Pocos fabricantes de automóviles han contribuido tanto como Lancia al progreso del automóvil, sugiriendo innovadoras, en ocasiones revolucionarias, soluciones técnicas, a menudo simplemente un paso por delante de las necesidades de los automovilistas.
Ya en 1907, el primer modelo - el 12 CV, llamado después Alpha - asombra al público con su elevada potencia, el régimen de rotación del motor y el eje delantero que parece tradicional, pero que en aquel momento es sumamente innovador: en lugar de estar hecho de acero macizo tiene estructura tubular, mejorando sensiblemente los pesos sin comprometer la resistencia a la torsión.
En 1913, el Theta fue el primer coche en Europa en montar sistemas de motor de arranque y alumbrado eléctrico.
1918 fue testigo de dos "certificados de propiedad industrial" para patentar un prototipo de motor de 8 cilindros en V a 45° y otro prototipo de motor de 12 de tan solo 22°. La última configuración, con diversos grados de apertura, tipificó la producción de Lancia durante muchos años y el último motor con esta estructura (con sólo 13°) se monta en el Fulvia Cupé 3 en 1976.
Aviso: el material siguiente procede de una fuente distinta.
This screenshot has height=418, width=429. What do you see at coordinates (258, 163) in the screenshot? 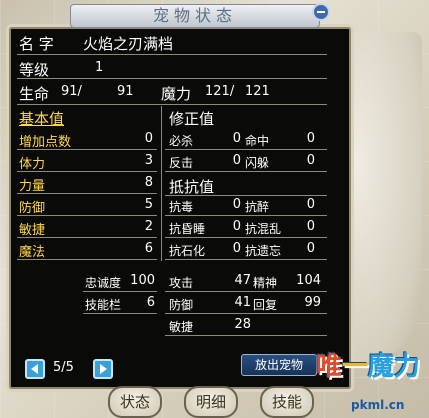
I see `stat-label: 闪躲` at bounding box center [258, 163].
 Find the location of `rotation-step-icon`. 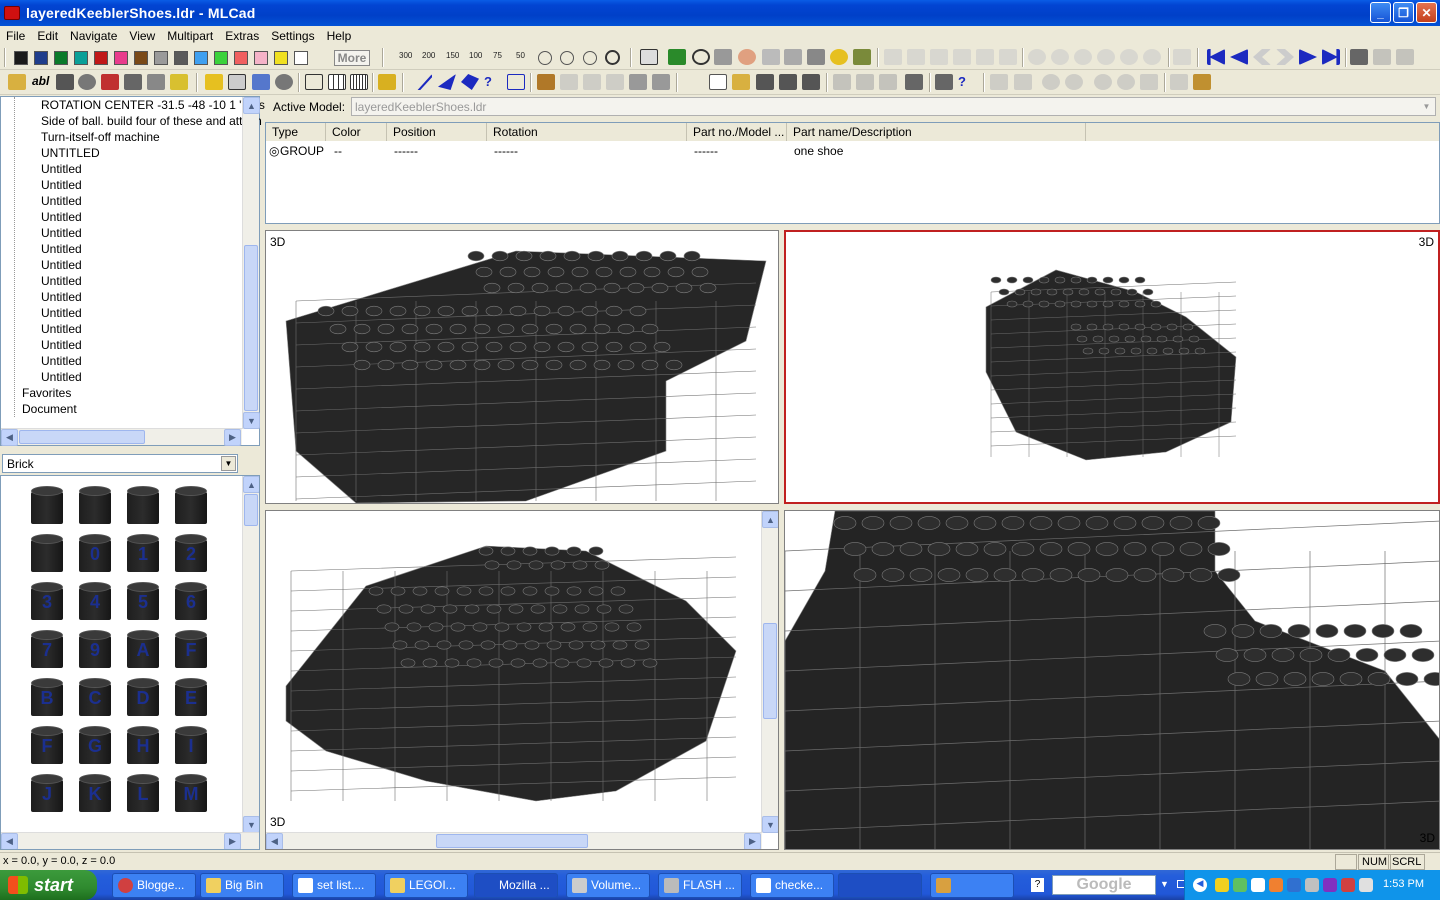

rotation-step-icon is located at coordinates (87, 82).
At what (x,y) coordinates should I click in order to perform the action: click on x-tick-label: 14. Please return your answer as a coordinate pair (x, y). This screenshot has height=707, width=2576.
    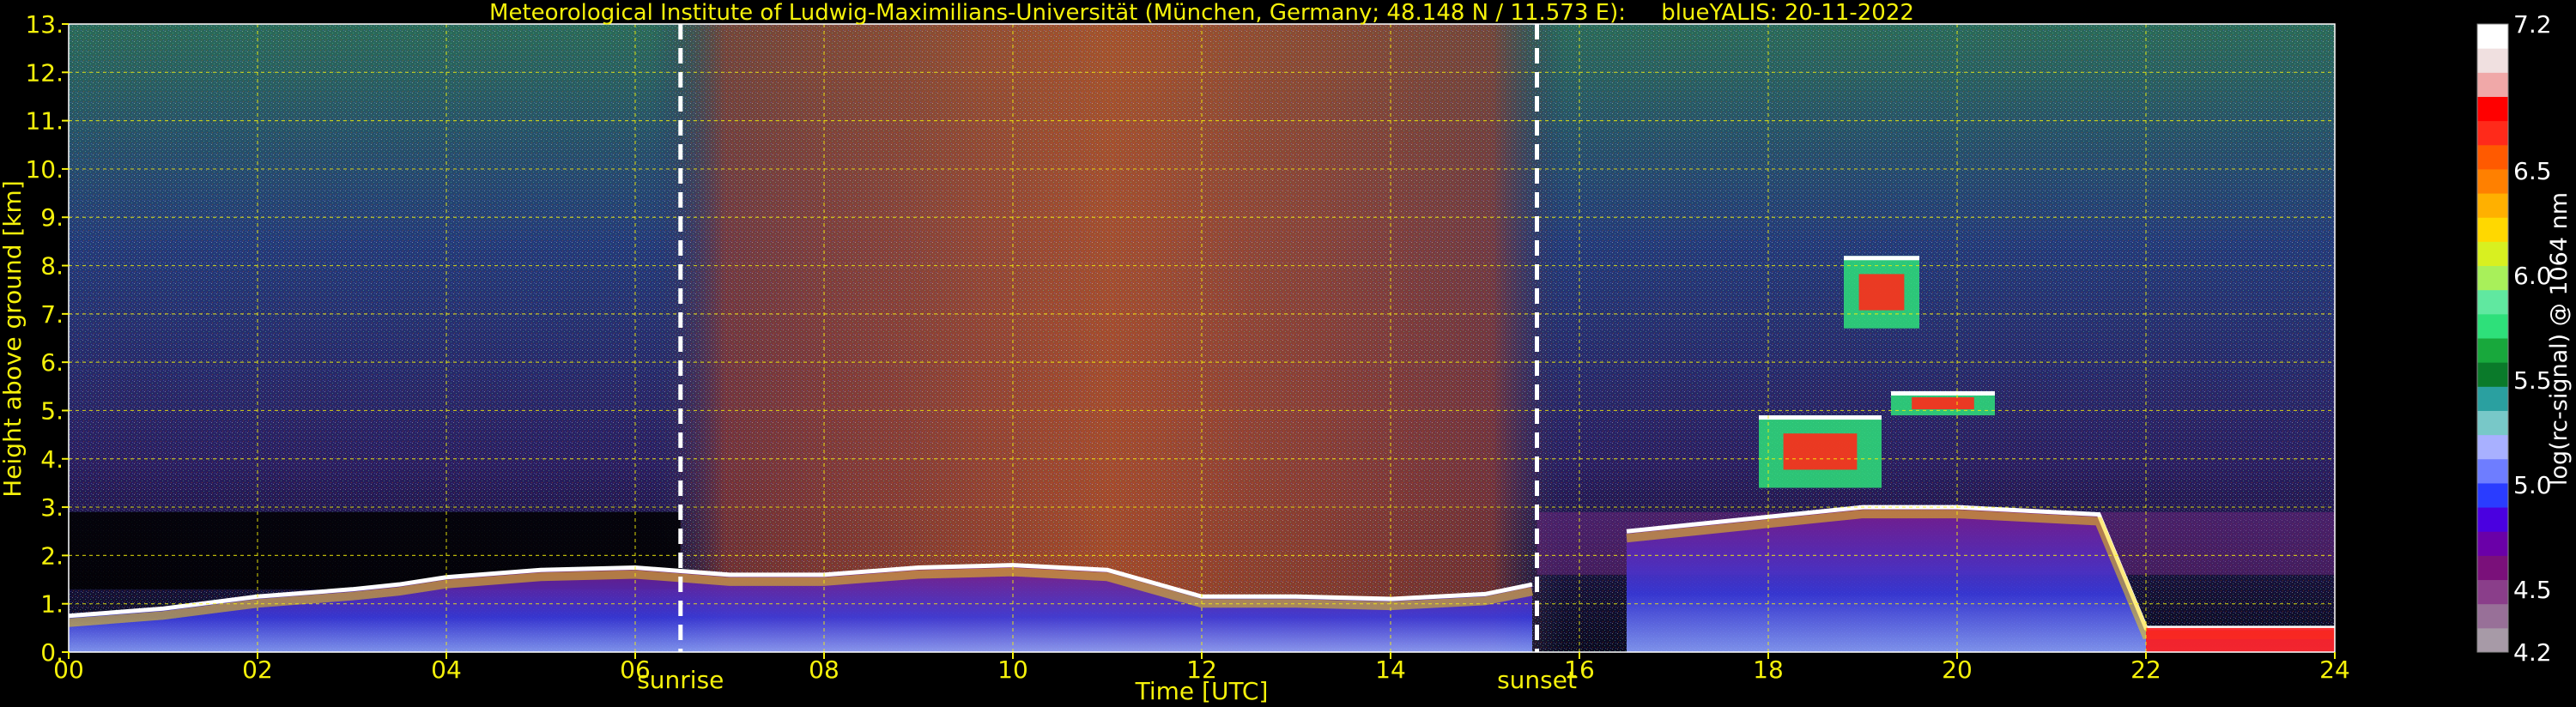
    Looking at the image, I should click on (1390, 670).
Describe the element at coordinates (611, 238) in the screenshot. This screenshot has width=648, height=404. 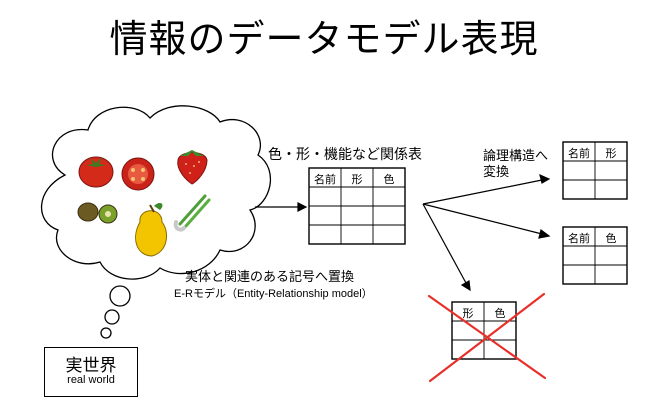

Presentado con su chasis en las exposiciones de Londres y París de 1919, el nuevo motor es un ensamblado impresionante con un cárter de fundición y un cigüeñal de doce manivelas, seis de las cuales (el conjunto derecho) están anguladas 40° hacia las otras. El coche se recibe con entusiasmo, pero nunca entra en producción a gran escala debido a razones fiscales y comerciales.
En 1921, el Trikappa - la élite de la marca, cabeza de serie de la gama - es el primer coche en el mundo en montar un motor de 8 cilindros en V a 14°.
En 1922, el Lambda, el modelo más revolucionario y emblemático de la filosofía de la marca, conquista avances técnicos que serían fundamentales para la evolución del automóvil: una carrocería tipo monocasco, suspensión delantera independiente con rigidez mecánica regulable, túnel de transmisión incorporado en el suelo, compartimiento de equipaje en la estructura de la misma carrocería y el primer motor 4 cilindros en V (13° 6') del mundo. Con este coche, Vincenzo Lancia se adelanta en casi 30 años a las técnicas de construcción de los automóviles modernos.